2.5/5 ★ – Lazare's review of Crisis Core: Final Fantasy VII Reunion.
I played a lot of the original Crisis Core, so it felt like a real treat to play this again with heavily overhauled graphics. However, I came away from the experience with some incredibly mixed feelings.
First, the good: Crisis Core is, in my opinion, probably the second action RPG to really establish a winning formula for gameplay — the second being Square’s other ARPG Kingdom Hearts II. You can tell it works, as practically every subsequent ARPG developed by Square Enix has this game’s DNA. You don’t get Lightning Returns, Final Fantasy XV or the newer Final Fantasy VII Remake without this game. The gameplay’s just great, and with Reunion, they’ve somehow managed to improve it by getting rid of the pauses that came with the original ATB-inspired system, the restriction of tying items and materia to the same equipment slots, and the introduction of the VII Remake-inspired Buster Sword combat arts.
Everything else about the game… kinda sucks. I can’t really cushion how I feel about it after spending so much time with this and 100% the game. The limitations of the PSP’s hardware remain very much intact. I feel like this is very apparent in two specific ways: the scope of the game is miniscule despite much of the non-story missions taking place in the massive city of Midgar, which had about five hours’ worth of explorable content in the original Final Fantasy VII. Here, the city is reduced to a little over a handful of unique, small maps populated with a handful of NPCs each. You can go from the Shinra HQ to Aerith’s church in about five screens, each with their own ungodly loading times.
There’s also the way the game does optional gameplay content in the form of missions, each being more or less the exact same thing, over and over, for a few hundred missions. It’s insanely repetitive, and even though I still had fun mowing through them, it was disappointing to see that Reunion didn’t do anything to make the missions stand out from one another.

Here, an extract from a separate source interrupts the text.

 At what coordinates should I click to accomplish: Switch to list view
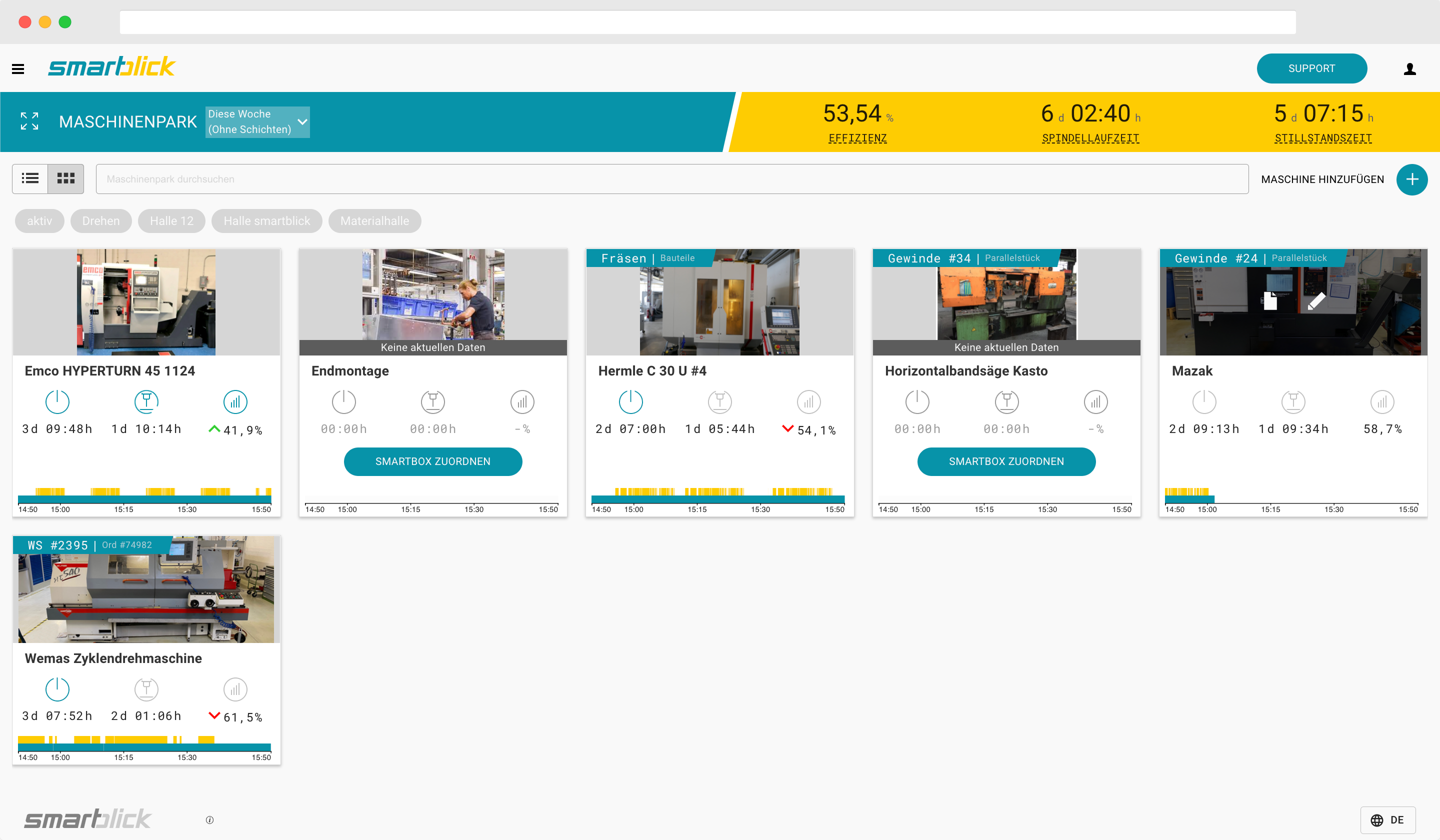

Lastly, the story here is godawful. The writing? Unbearable. Genesis Rhapsodos is maybe the worst-written character in any video game ever, period. His repetitive, faux-poetic “dialogue” (mostly wholesale quotations from an in-universe play) was obnoxious as hell, and his role as the game’s villian is incredibly weak. Not that other characters are much better — with how much Angeal goes on about “honor” to the exclusion of all else, you’d think he was a racist caricature of Eastern philosophy, were the game not made in Japan. Zack is written a little better considering that him and Sephiroth are the only dynamic characters in the game, but even his personality and dialogue is incredibly one-note shonen protagonist genki bullshit. A lot of the story feels totally uninspired, adapting the backstory of VII while throwing in clones of Genesis and Angeal that fuck up the sense of tech available in the world of VII.
I played through this twice because I missed a chest in Gongaga (late-game unrevisitable location) and stupidly only used one save slot, preventing me from accessing a shop that had materia that affects Zack’s DMW chances of triggering Octaslash so that I could use it against a Magic Pot in mission 7-6-6 in order to get the Genji Shield, and if that isn’t the most Final Fantasy optional content bugfuckery ever, I don’t know what is.